Qimonda? The US division of the company operates a 200-mm and 300-mm fabrication facility in Richmond, Virginia, in addition to Qimonda AG's facilities in Germany. There, its plan is to concentrate on DRAM, even though it still retains a small share of the NAND flash market - although it may continue toward its stated goal of 75 nm flash production, that priority is relatively minor, and could be phased out before too long.

As Qimonda first emerged from Infineon's shadow, it found itself trailing Samsung in the miniaturization department, just then completing its transition from 100 nm to 90 nm lithography while Samsung was proceeding all the way down to 70. Now, Qimonda has a goal in mind of 58 nm, though its timetable -- if it has one -- hasn't yet been specified.

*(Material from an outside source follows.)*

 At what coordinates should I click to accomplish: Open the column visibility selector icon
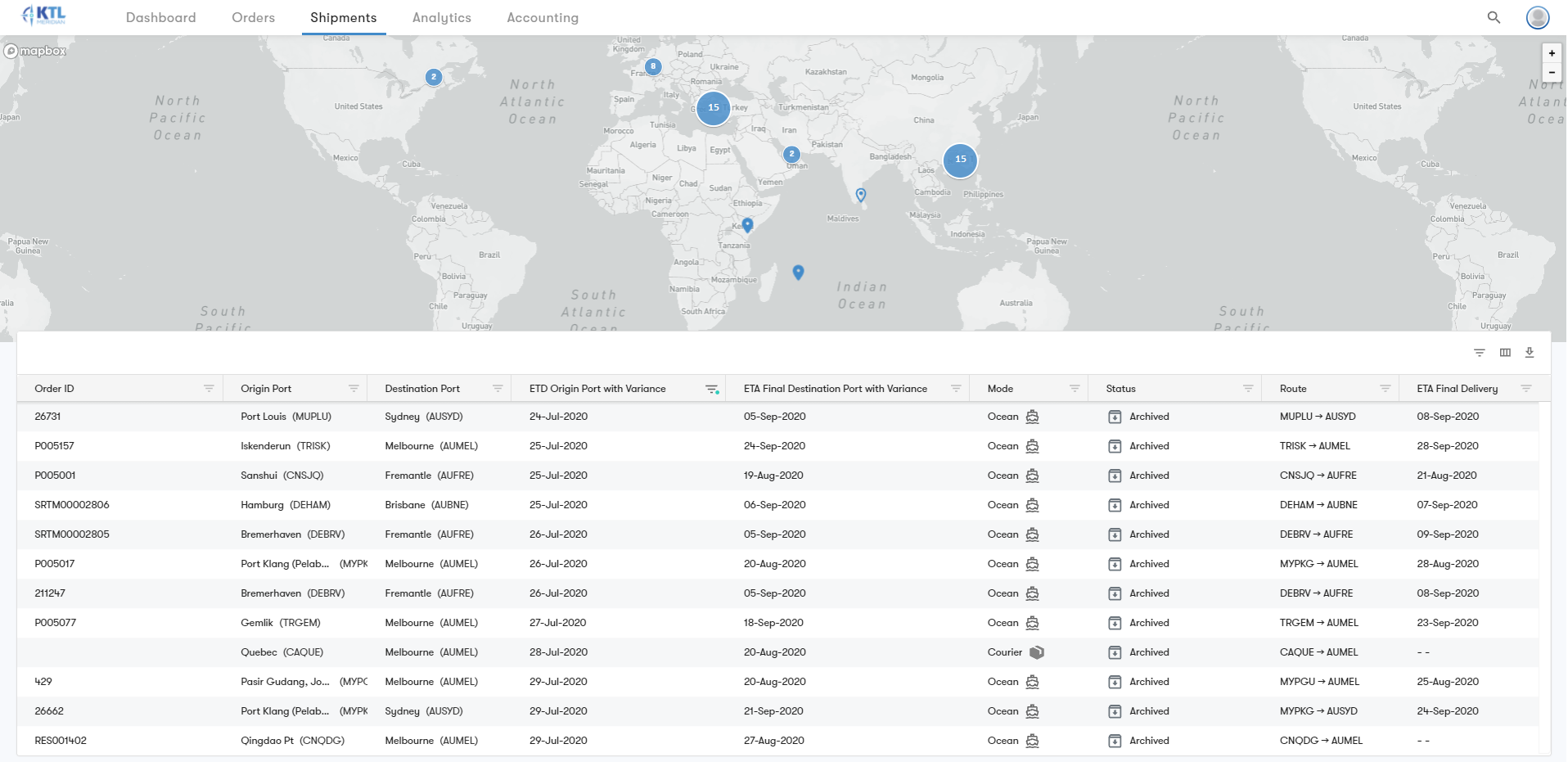1504,352
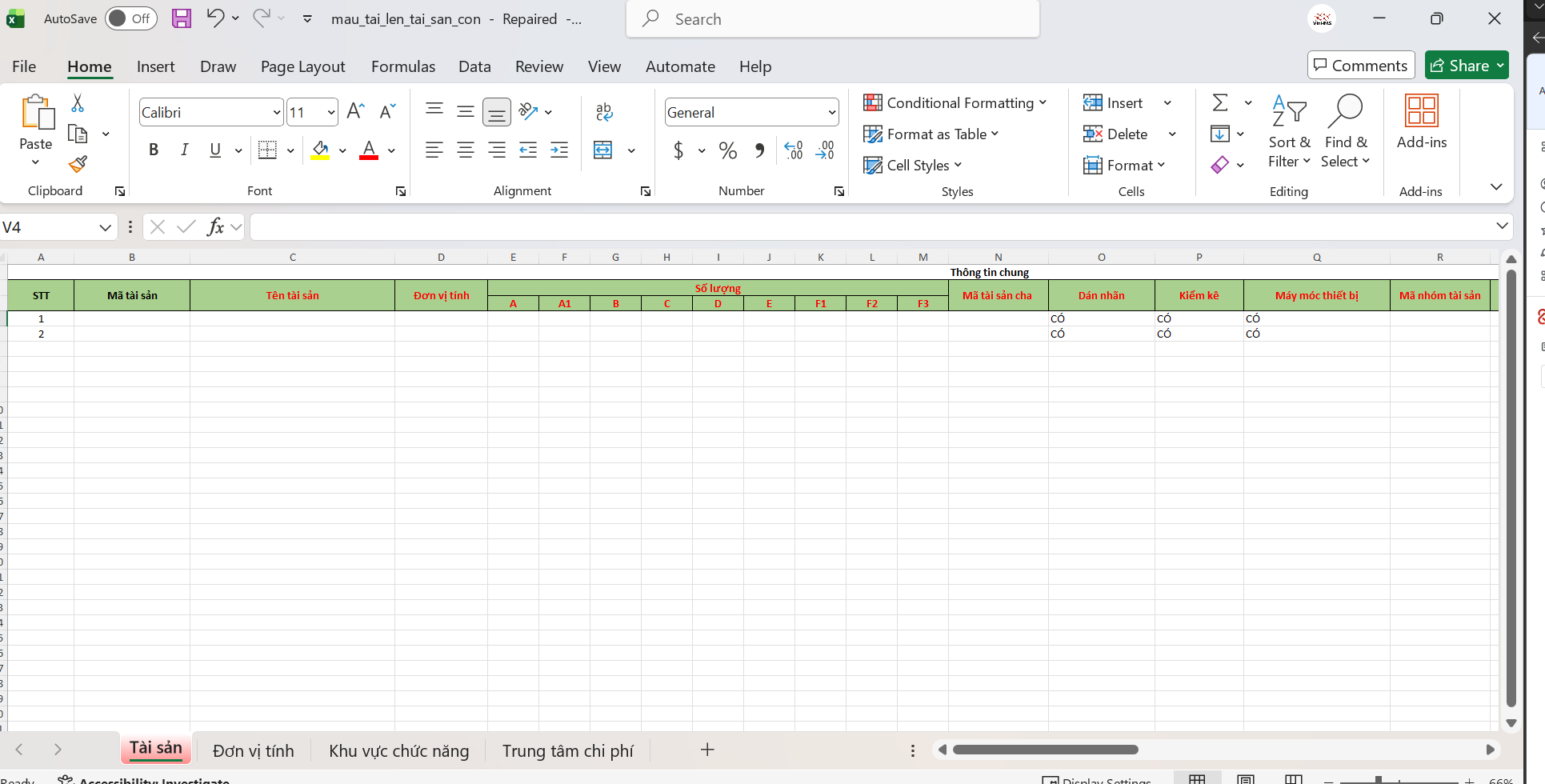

Still, as Qimonda picks up the baton from Infineon and runs with it, the company proves one of the strongest contributors to what iSuppli characterizes as a growing market in general. In so doing, it's centering a chunk of that growth around an American-based management and manufacturing team, at the same time other companies are continuing to build overseas.

Yesterday, Qimonda reported its end-of-fiscal year financial results, closing out fiscal 2006 with a 35% gain in net sales over Infineon's DRAM division numbers the previous year. With DRAM prices only now on the upswing, where is the company picking up the brunt of its revenues?

The lucrative market for DRAM right now is in the graphics arena, specifically in GDDR. Shipments of graphics memory to both ATI and nVidia rose by a colossal 80% in fiscal 2006 over 2005, and 17% in just the last quarter, especially as a new product line from nVidia comes to light.

Samsung still commands the DRAM market, though, according to iSuppli, with 27.8% market share and third-quarter revenue from DRAM estimated at $2.55 billion. Number three Hynix Semiconductor pulls in a strong third at $1.45 billion revenues, and 15.8% market share.

But iSuppli goes on to mention yesterday, rising DRAM market prices helps Taiwanese suppliers most, including #8 ProMos at 4.8% (and you thought you hadn't heard of Qimonda), which is showing a 59% annual growth rate.